On February 17, 2026, Gilder Gagnon Howe & Co LLC disclosed a sale of a portion of its Duolingo (DUOL 3.48%) shares.
What happened
According to a recent SEC filing dated February 17, 2026, Gilder Gagnon Howe & Co LLC sold 66,397 shares of Duolingo during the fourth quarter of 2025. The estimated transaction value was $15.65 million based on the average closing price for the period.
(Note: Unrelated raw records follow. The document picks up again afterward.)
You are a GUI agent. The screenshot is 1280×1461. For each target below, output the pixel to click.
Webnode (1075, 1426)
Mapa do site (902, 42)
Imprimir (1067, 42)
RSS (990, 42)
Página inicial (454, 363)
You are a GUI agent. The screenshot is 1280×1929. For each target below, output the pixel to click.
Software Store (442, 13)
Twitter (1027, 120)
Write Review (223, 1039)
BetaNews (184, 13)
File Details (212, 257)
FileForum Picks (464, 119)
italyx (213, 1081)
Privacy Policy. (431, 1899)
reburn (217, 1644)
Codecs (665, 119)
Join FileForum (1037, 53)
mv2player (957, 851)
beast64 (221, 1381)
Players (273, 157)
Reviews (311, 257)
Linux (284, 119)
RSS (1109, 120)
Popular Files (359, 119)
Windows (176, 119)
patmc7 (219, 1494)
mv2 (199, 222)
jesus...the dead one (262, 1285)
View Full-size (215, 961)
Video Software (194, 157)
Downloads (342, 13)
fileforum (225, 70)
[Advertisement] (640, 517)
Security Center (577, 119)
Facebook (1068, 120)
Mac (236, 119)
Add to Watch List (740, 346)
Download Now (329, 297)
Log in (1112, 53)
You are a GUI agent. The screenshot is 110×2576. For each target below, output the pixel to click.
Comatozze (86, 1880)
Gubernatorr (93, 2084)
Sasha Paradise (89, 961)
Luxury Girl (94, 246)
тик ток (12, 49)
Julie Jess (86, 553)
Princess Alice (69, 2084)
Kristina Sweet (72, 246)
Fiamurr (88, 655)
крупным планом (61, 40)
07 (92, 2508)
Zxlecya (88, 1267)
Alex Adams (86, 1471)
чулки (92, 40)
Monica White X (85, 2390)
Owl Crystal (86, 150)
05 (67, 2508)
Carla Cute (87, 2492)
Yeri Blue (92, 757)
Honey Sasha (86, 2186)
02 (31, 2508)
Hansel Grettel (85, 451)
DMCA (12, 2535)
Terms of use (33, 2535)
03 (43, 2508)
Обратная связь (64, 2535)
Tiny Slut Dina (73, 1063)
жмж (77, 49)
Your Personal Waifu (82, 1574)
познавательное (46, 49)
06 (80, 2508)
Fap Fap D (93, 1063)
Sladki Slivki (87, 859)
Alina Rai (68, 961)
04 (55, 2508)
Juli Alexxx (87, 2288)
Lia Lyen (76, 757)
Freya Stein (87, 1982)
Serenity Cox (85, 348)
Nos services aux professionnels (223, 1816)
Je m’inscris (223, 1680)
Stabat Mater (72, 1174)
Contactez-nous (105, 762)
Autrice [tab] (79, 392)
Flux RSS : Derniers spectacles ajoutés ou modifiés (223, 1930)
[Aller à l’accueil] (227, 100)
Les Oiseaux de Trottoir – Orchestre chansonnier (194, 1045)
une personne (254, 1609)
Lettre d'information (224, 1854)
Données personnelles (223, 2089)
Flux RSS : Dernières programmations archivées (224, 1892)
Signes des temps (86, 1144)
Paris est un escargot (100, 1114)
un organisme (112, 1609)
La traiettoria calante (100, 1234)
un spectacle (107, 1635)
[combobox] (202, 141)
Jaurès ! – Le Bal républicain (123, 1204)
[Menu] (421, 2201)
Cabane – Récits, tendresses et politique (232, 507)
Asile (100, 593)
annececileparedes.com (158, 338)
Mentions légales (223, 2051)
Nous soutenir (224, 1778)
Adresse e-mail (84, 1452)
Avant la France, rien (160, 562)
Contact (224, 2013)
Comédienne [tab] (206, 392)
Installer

The value of the fund’s Duolingo holding declined by $95.44 million over the quarter, a figure that includes both the share sale and stock price changes.
What else to know
- This was a reduction in the Duolingo position, which now represents 0.9375% of the fund's 13F reportable assets under management.
- Top holdings after the filing:
- NASDAQ:NVDA: $481.12 million (5.08% of AUM)
- NASDAQ:AMZN: $415.39 million (4.38% of AUM)
- NASDAQ:NFLX: $409.30 million (4.32% of AUM)
- NASDAQ:SHOP: $350.66 million (3.70% of AUM)
- NYSE:NET: $345.89 million (3.65% of AUM)
- As of February 13, 2026, shares were priced at $112.57, down 73.84% over the past year, underperforming the S&P 500 by 85.63 percentage points.
Company Overview
| Metric | Value |
|---|---|
| Price (as of market close 2026-02-13) | $112.57 |
| Market capitalization | $5.21 billion |
| Revenue (TTM) | $1.04 billion |
| Net income (TTM) | $414.07 million |
Company Snapshot
- Offers a digital language-learning platform and assessment tools, with courses in over 40 languages and a proprietary proficiency exam.
- Offers a website, a mobile app, and a language proficiency assessment exam for digital language education.
- Serves a global user base seeking digital language education and assessment.
Duolingo, Inc. offers a broad language selection and provides its services primarily through a website and mobile app.
What this transaction means for investors
Gilder Gagnon has held shares of Duolingo since around the time it launched its IPO in mid-2021. The consumer discretionary stock has experienced significant volatility since that time. After reaching a low in 2022, it shot higher until mid-2025, peaking at just under $545 per share.
However, since that time, it has lost more than 80% of its value as the power of AI has brought uncertainty to software stocks. It also shifted its focus to its longer-term users rather than prioritizing monetization.
Fortunately, Gilder Gagnon has steadily sold off shares. The report did not include information on the timing of the sale, meaning the shares could have sold anywhere in the $175 per share to $353 per share range during Q4.

NASDAQ: DUOL
Key Data Points
Investors should also note that the sale only reduced its holdings by 15%. Still, since its approximate 506,000 shares are well below the 1,014,000 shares it purchased around the time of the IPO, the fund appears to have been steadily taking profits in Duolingo for most of the stock’s history.